Mr Anderson: The main differences, yes, but we simply do not know at this stage.

Q197 Chairman: But we had a diagram last week from the Scottish Fishing Federation, which was the French—

Mr Anderson: Well, what we do not know, certainly what we do not know, is what is the scientific basis for any proposal that the Commission may be publishing today and it is very difficult to comment on a proposal until you understand what it is there to achieve. Until we understand what it is there to achieve, we are not in a position to comment really, and there is a genuine difficulty here, nor are we able to draw a comparison between what we believe the Commission may be proposing and the kind of measures that have been set out in yesterday's report because we have not had a chance either to study in any depth, and you will appreciate that it is a very long report, the very well-considered report which was produced yesterday. We need to understand that report and what underpins those recommendations. To answer your question in any sensible way, we would have to understand both sides of that equation and we do not.

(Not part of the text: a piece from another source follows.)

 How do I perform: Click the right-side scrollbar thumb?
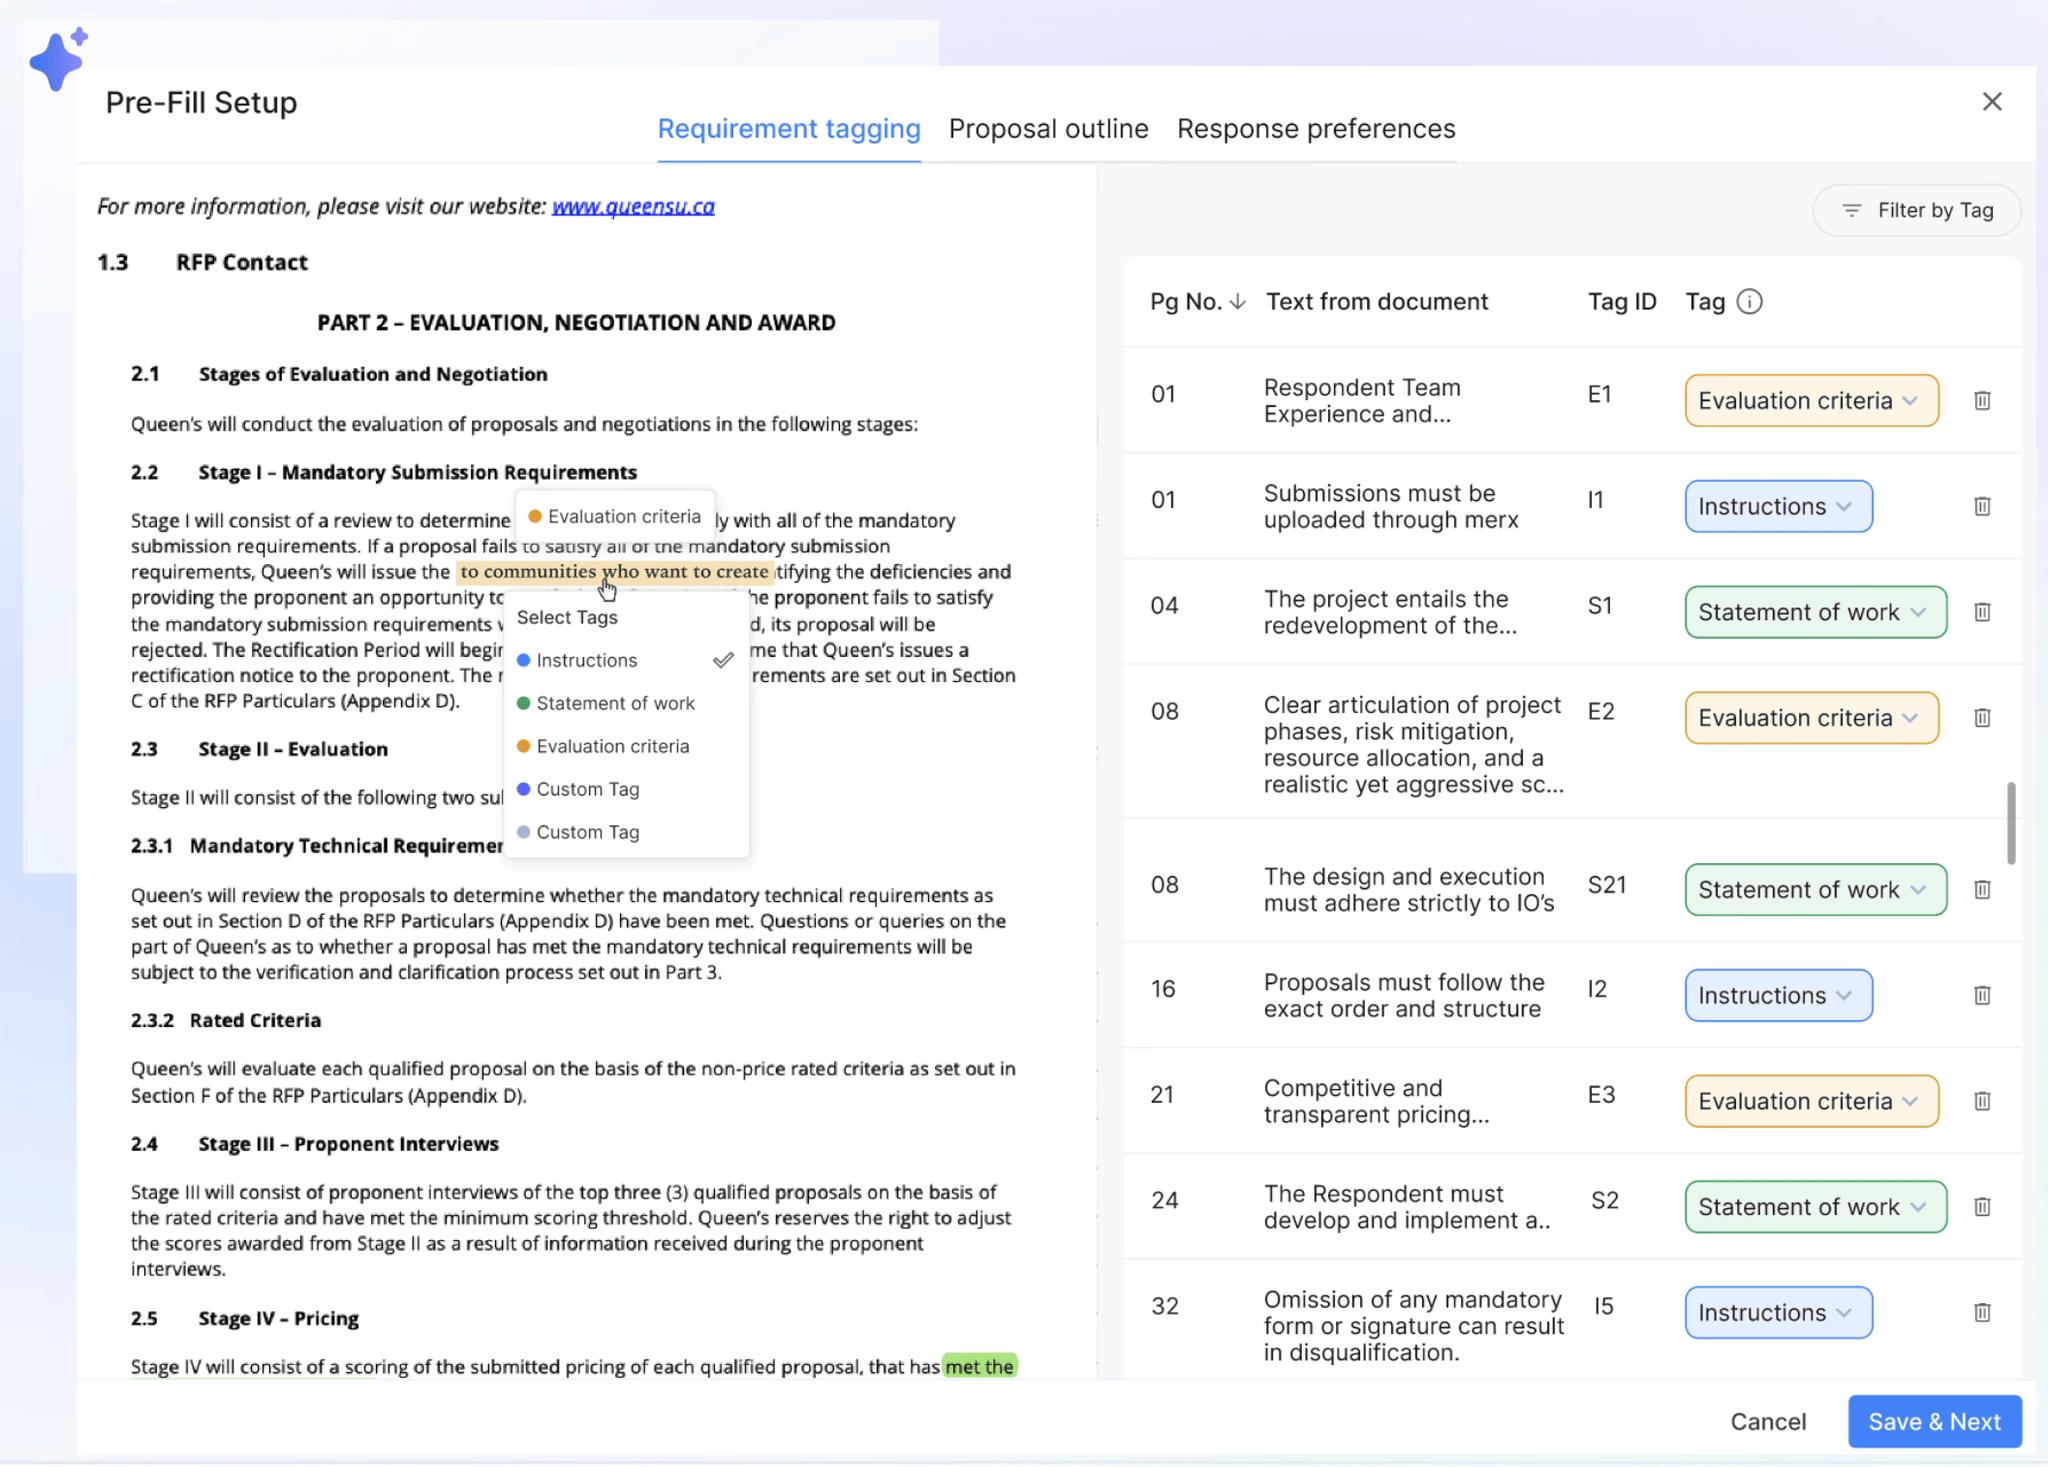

Q198 Chairman: I accept that. We had though a draft from the Scottish Fishermen's Federation last week and I was concerned because it showed a small box of Yorkshire and the Royal Commission had a huge box of Yorkshire and I just wonder whether the Royal Commission's proposals are kind of European Commission-plus or, as we put it in modern government terminology, Euro-plus.

Mr Bradshaw: Well, I am very pleased, Chairman, that the Commission's new spirit of collaboration with the fishing industry means that they get proposals before we do even if they are only in draft and if they are given to them unofficially, but no, I think you are right. If you listened to the interview which preceded mine on the Today programme from John Farnell from the Commission, I think he described the Royal Commission's proposals as a blunt instrument and it would not be surprising if whatever are the Commission's proposals were not as radical or as fundamental as what was contained there. The Royal Commission's report is, after all, a long-term kind of strategic let's-step-back-from-this-blue-skies-thinking report and the Commission has to deal with the practicalities of December's fisheries agreements.

Q199 Ms Atherton: Minister, this is not exactly on the Strategy Unit, but linked to it. You will be aware that there is great concern in Devon and Cornwall about the situation of the dolphins and porpoises and that there are reports of pair-trawlers actually within the twelve-mile limit fishing as we speak. Can you give us some information about this? Will you be raising the situation of the cetacean by-catch at the Fisheries Council and have you provided scientific evidence to the Commission to help them come to a conclusion to close this fishery?

Mr Bradshaw: Yes, is the answer to the last question. I have seen no evidence of pair-trawling recommencing within our twelve-mile limit and I personally spoke to the French Minister at the last Fisheries Council and handed him a letter requesting French co-operation in stopping pair-trawling within our twelve-mile limit and I regularly raise the   issue of cetacean by-catch both with the Commission and with our European colleagues. I did so in my first meeting with Joe Borg on his first day in his office as the new Commissioner at the last Fisheries Council. Indirectly, the issue of bass pair-trawling will come up because of course bass is not yet a quoted species, but there may well be discussion of that, the level of the bass stocks, so there may be an opportunity to raise it at the December Council, although Ministers do have to consider quite carefully at the December Council where they prioritise their talking time with both the Commission and with fellow European Ministers, so it may not be the best opportunity to raise the issue, but, as you know, the UK has taken a lead on ensuring that the issue of cetacean by-catch is on the EU agenda. We achieved this year for the first time a programme to tackle it, although it did not go as far as we would like or as quickly as we would like, but we will certainly make sure that we keep the pressure up and do what we can within our own waters to tackle what I recognise is a very serious issue.